WHAT TO WORK ON:
Check every line below for the word "button" and show those that hold it.

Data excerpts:
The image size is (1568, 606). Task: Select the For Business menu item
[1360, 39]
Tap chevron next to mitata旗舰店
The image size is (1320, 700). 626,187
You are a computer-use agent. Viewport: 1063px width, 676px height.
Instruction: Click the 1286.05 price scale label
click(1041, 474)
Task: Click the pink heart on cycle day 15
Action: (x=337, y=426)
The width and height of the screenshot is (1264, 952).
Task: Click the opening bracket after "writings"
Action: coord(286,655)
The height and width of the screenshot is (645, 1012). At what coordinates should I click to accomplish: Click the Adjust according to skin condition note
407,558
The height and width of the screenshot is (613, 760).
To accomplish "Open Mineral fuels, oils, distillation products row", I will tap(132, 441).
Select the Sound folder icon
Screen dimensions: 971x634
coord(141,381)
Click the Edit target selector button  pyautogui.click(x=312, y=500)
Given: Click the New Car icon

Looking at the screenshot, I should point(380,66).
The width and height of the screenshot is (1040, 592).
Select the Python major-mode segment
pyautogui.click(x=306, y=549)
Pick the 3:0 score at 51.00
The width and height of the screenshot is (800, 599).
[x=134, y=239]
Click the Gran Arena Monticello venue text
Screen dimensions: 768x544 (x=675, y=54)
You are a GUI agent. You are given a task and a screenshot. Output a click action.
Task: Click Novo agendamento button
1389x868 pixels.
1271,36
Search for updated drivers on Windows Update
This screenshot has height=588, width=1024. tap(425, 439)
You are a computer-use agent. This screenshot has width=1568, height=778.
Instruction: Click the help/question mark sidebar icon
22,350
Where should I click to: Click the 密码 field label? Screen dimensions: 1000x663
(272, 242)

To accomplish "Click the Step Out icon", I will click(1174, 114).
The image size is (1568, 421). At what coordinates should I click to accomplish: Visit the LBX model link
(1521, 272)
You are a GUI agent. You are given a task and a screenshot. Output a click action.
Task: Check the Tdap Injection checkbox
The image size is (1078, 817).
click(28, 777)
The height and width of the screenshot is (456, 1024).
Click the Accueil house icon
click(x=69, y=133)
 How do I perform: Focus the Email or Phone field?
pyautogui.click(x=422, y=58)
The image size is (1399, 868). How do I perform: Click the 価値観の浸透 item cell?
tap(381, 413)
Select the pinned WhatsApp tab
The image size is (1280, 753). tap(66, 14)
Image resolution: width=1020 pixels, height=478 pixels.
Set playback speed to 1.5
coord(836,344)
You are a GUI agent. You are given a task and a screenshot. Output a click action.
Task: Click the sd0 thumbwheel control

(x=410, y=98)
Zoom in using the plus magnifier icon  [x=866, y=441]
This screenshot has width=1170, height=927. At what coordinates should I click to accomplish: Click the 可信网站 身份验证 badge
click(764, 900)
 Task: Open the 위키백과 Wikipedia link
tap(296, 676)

EXERCISE SOLUTION:
Click the Edit target selector button  pyautogui.click(x=312, y=500)
Task: Click Novo agendamento button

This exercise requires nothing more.